→ Work to be completed
Leaving out every picture, transcribe the lines from the line that contains "Task: Click the" to the end of the entries below, both ends included.

*** Input Section Begins ***

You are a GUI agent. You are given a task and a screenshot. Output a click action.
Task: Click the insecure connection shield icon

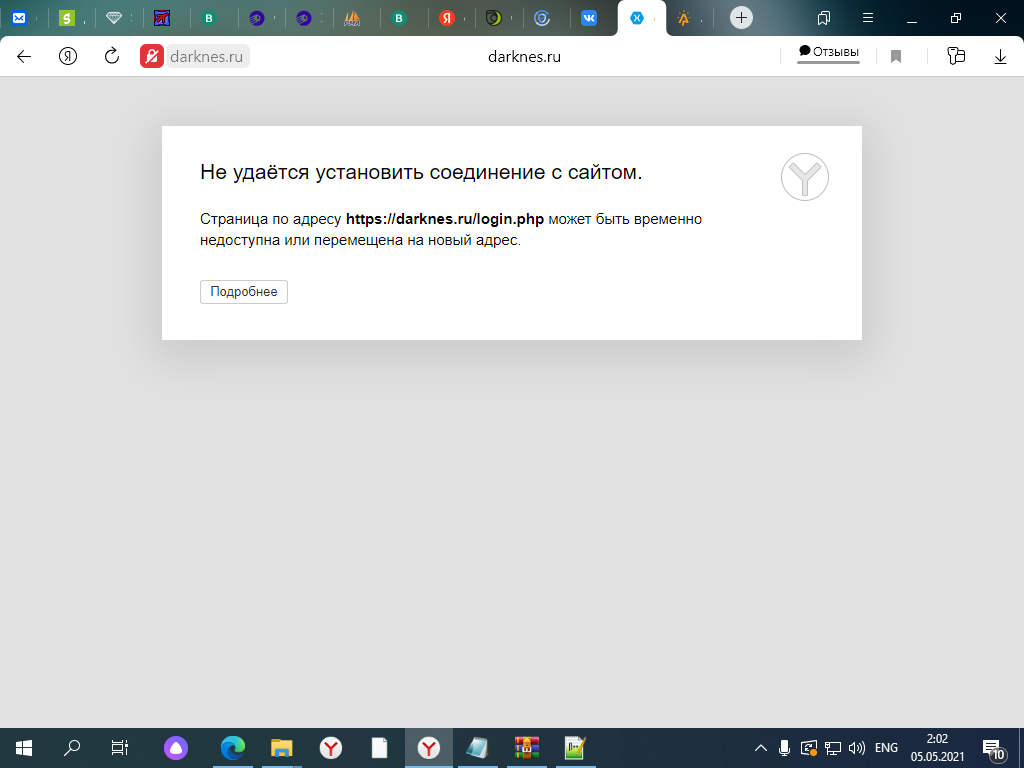[x=152, y=57]
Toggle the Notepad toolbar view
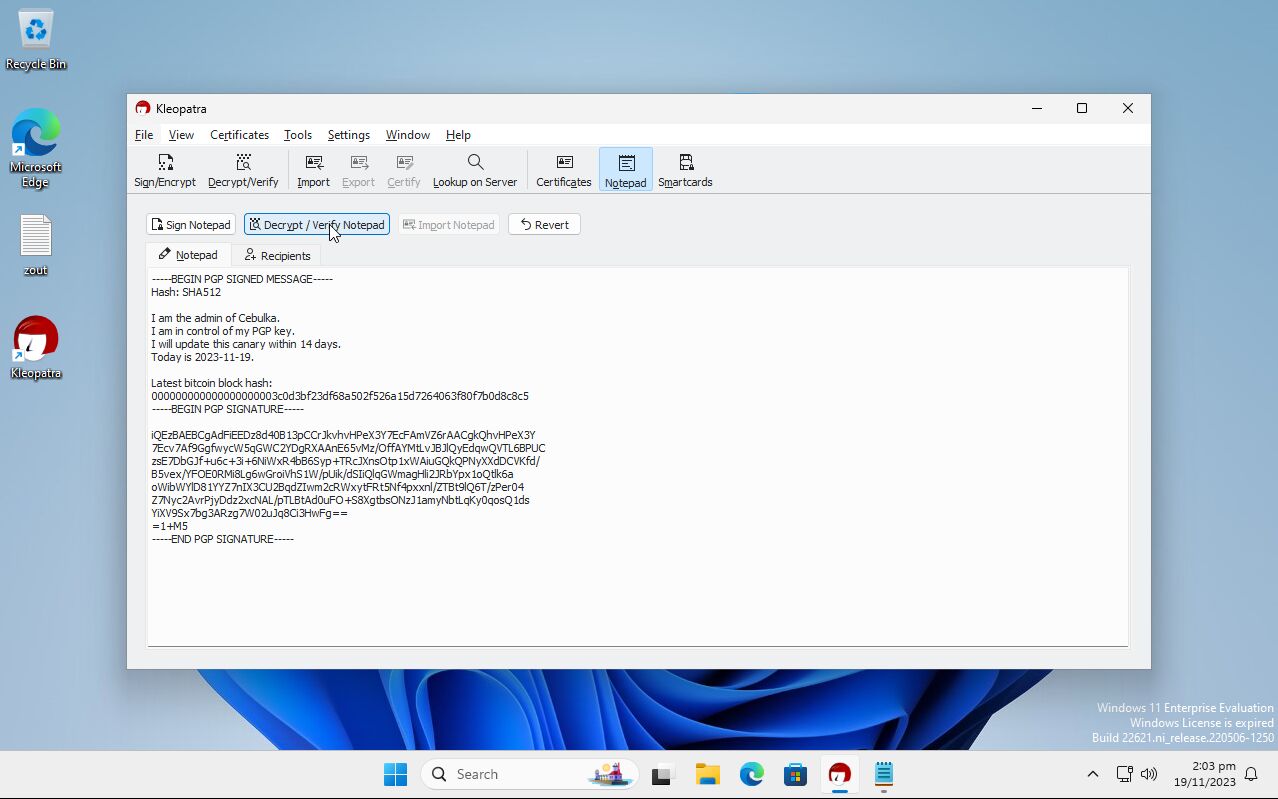1278x799 pixels. pyautogui.click(x=625, y=170)
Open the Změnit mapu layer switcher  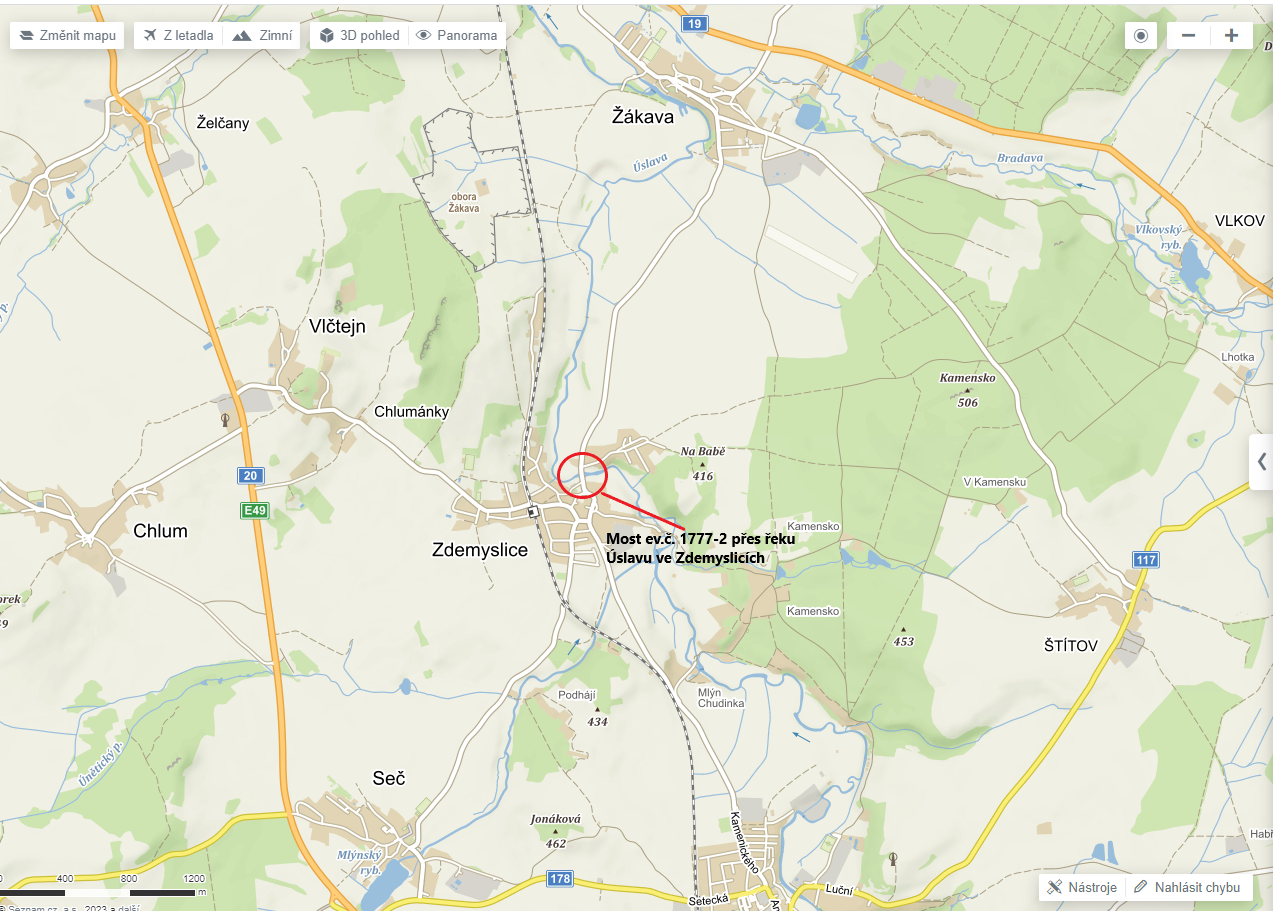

*** Input Section Ends ***

→ Reply
Task: Click the insecure connection shield icon

[x=152, y=57]
Toggle the Notepad toolbar view
1278x799 pixels. pyautogui.click(x=625, y=170)
Open the Změnit mapu layer switcher  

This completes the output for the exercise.